Neither Lucia nor Pepino were seen in public at all till Sunday morning, though Daisy Quantock had caught sight of Pepino on his arrival on Friday afternoon, walking bowed with grief and with a faltering gait through the little paved garden in front of The Hurst, to his door. Lucia opened it for him, and they both shook their heads sadly and passed inside. But it was believed that they never came out the whole of Saturday, and their first appearance was at church on Sunday, though indeed, Lucia could hardly be said to have appeared, so impenetrable was her black veil. But that, so to speak, was the end of all mourning (besides, everybody knew that she was dining with Olga that night), and at the end of the service, she put up her veil, and held a sort of little reception standing in the porch, and shaking hands with all her friends as they went out.

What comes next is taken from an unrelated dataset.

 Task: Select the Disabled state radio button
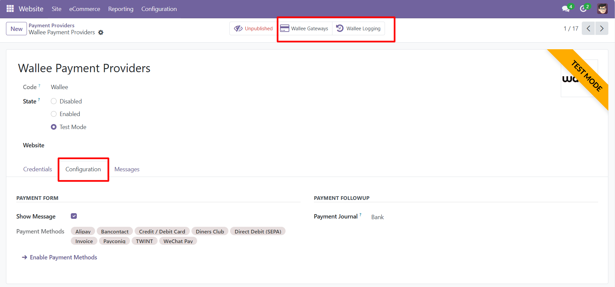pyautogui.click(x=54, y=101)
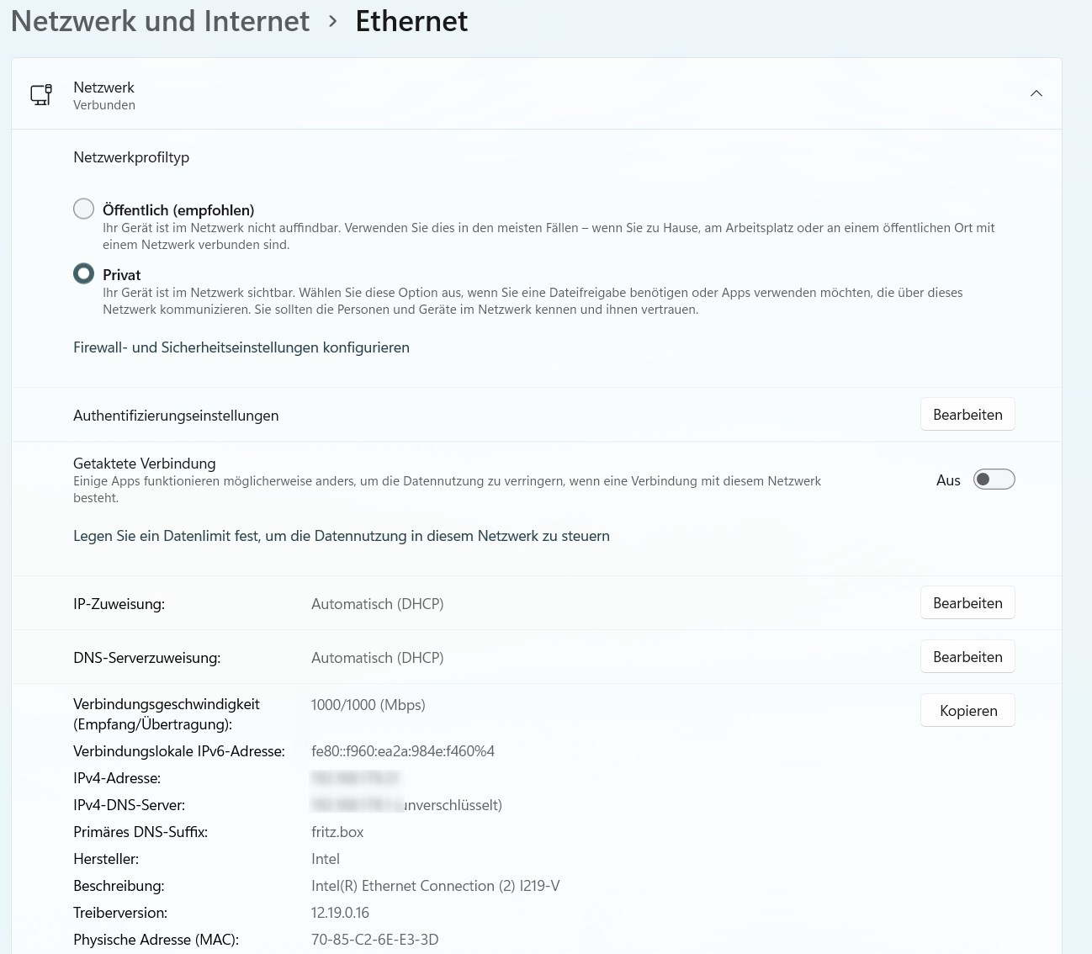This screenshot has height=954, width=1092.
Task: Click the Ethernet network adapter icon
Action: pyautogui.click(x=41, y=94)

It was generally felt that this signified her re-entry into Riseholme life.
Hardly less conspicuous a figure was Georgie. Though Robert had been so sarcastic about his Oxford trousers, he had made up his mind to get it over, and after church he walked twice round the green quite slowly and talked to everybody, standing a little away so that they should get a complete view. The odious Piggy, it is true, burst into a squeal of laughter and cried, “Oh, Mr. Georgie, I see you’ve gone into long frocks,” and her mother put up her ear-trumpet as she approached as if to give a greater keenness to her general perceptions. But apart from the jarring incident of Piggy, Georgie was pleased with his trousers’ reception. They were beautifully cut too, and fell in charming lines, and the sensation they created was quite a respectful one. But it had been an anxious morning, and he was pleased when it was over.
And such a talk he had had with Olga last night, when she dined alone with him, and sat so long with her elbows on the table that Foljambe looked in three times in order to clear away. Her own adventures, she said, didn’t matter; she could tell Georgie about the American tour and the Australian tour, and the coming season in London any time at leisure. What she had to know about with the utmost detail was exactly everything that had happened at Riseholme since she had left it a year ago.
“Good heavens!” she said. “To think that I once thought that it was a quiet back-watery place where I could rest and do nothing but study. But it’s a whirl! There’s always something wildly exciting going on. Oh, what fools people are not to take an interest in what they call little things. Now go on about Lucia. It’s his aunt, isn’t it, and mad?”